* Task instructions:
Only a number is required: how many lines of the material contain the string "size".

* Records to use:
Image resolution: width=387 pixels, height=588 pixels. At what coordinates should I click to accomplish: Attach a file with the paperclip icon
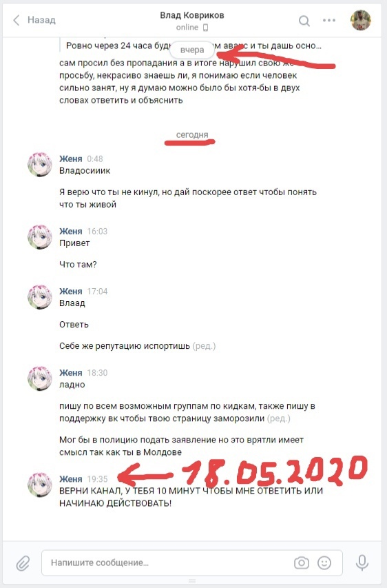click(x=23, y=563)
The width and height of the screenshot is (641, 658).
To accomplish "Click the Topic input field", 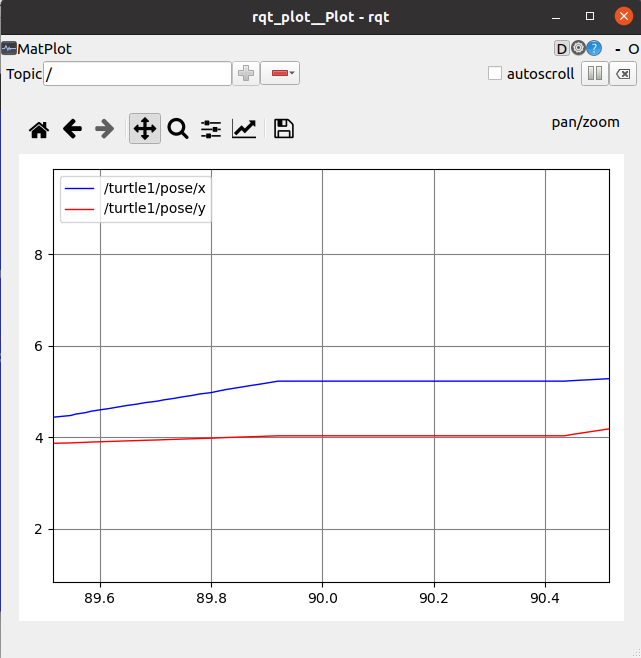I will coord(138,73).
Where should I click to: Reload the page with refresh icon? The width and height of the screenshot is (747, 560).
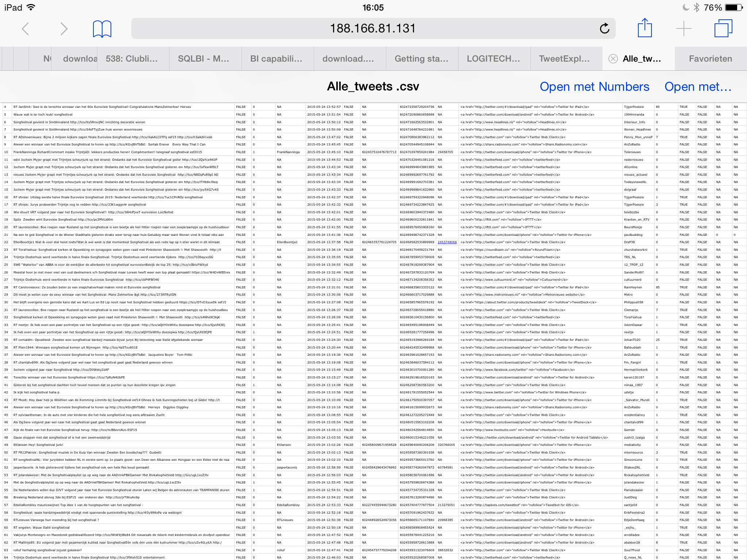click(604, 28)
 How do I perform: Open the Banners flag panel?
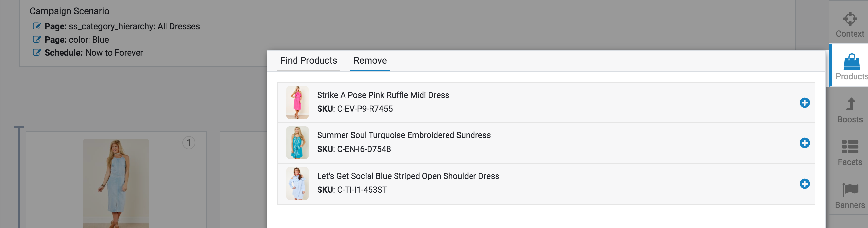pyautogui.click(x=850, y=195)
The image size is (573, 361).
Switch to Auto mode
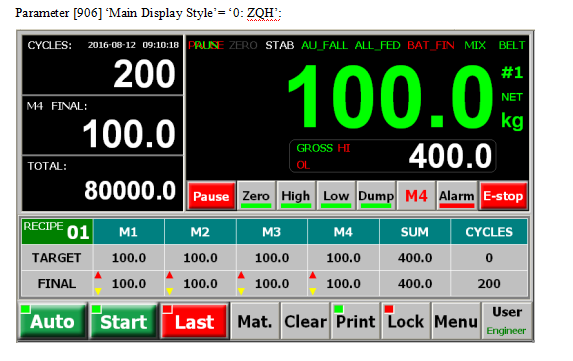point(53,321)
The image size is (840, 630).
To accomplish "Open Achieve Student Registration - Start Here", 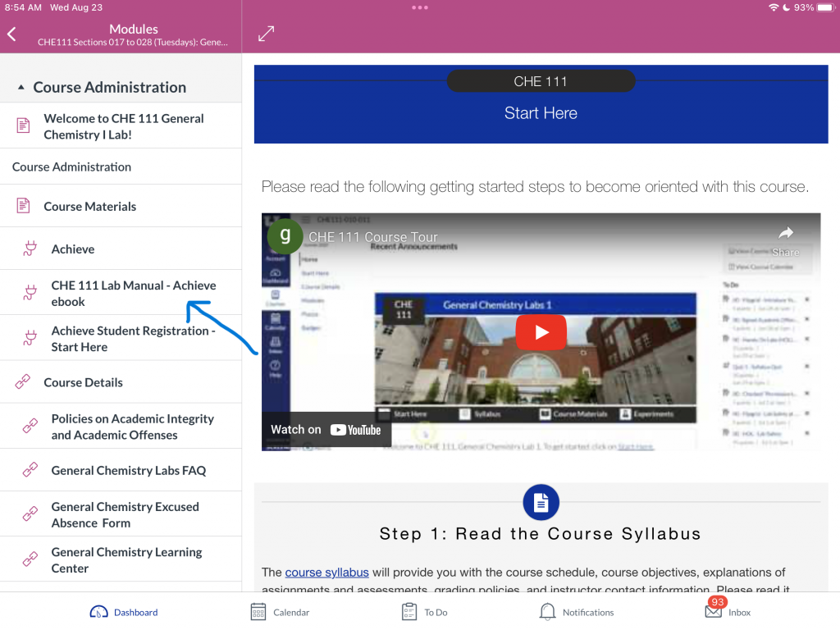I will tap(133, 338).
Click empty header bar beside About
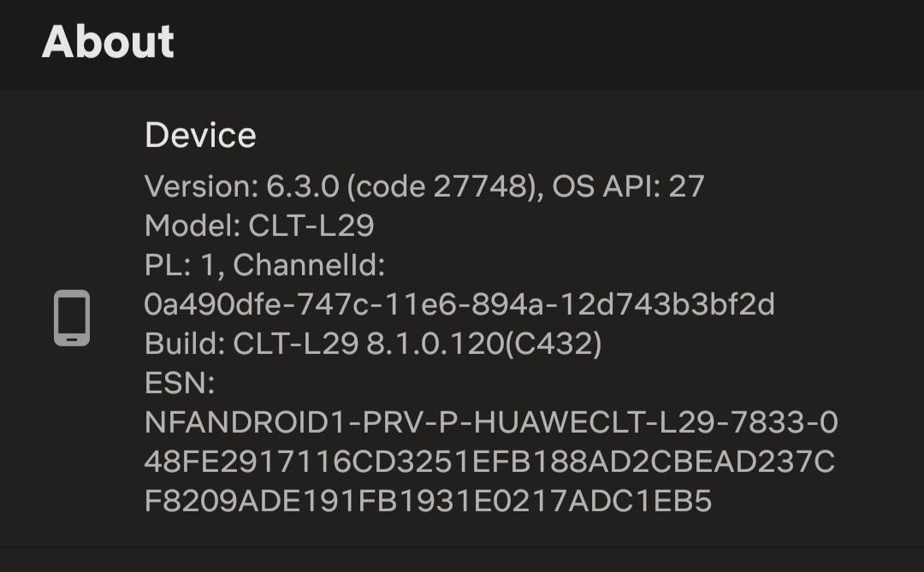924x572 pixels. [548, 43]
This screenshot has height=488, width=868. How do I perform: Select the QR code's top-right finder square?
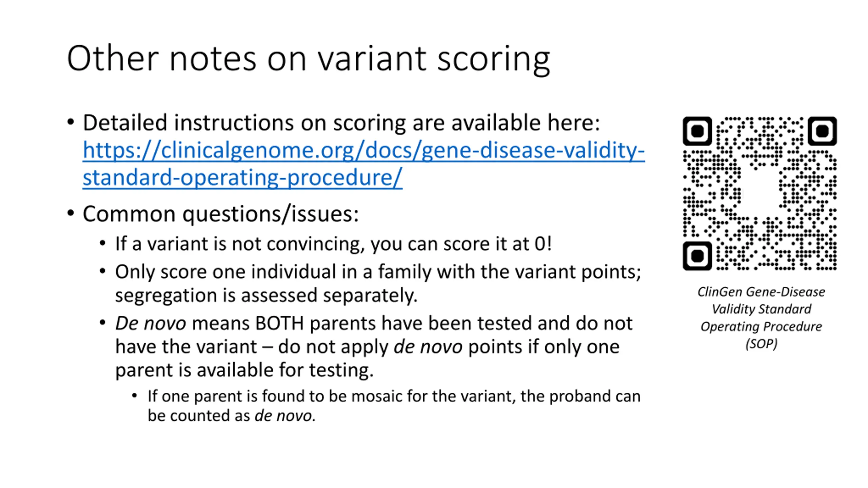tap(822, 131)
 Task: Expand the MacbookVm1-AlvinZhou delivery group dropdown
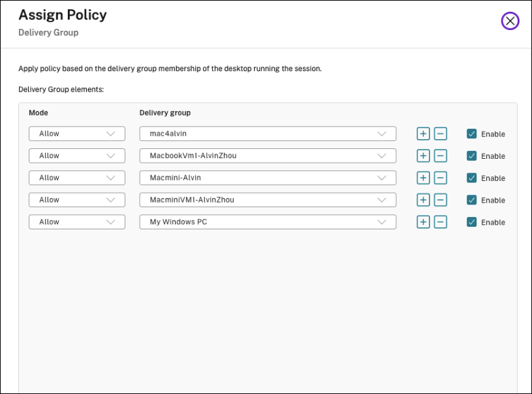pos(268,156)
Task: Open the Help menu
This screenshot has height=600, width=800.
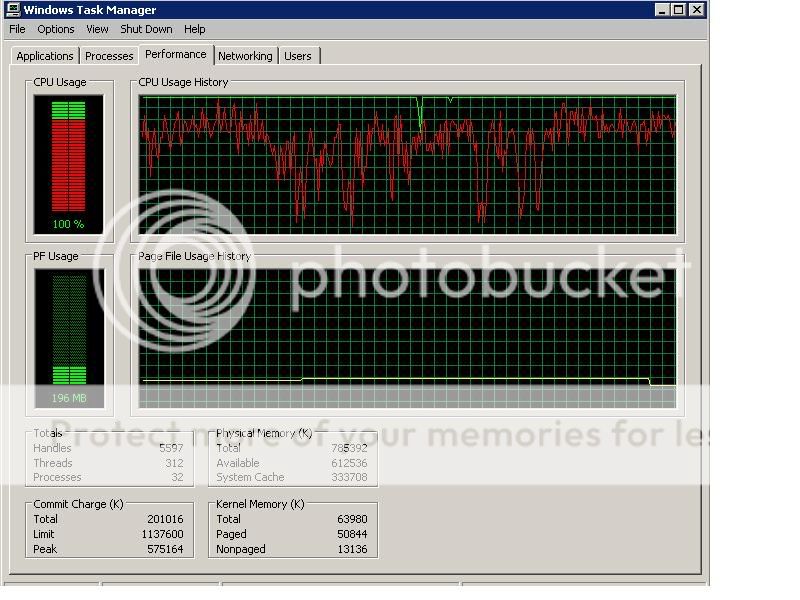Action: tap(195, 29)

* Answer space:
2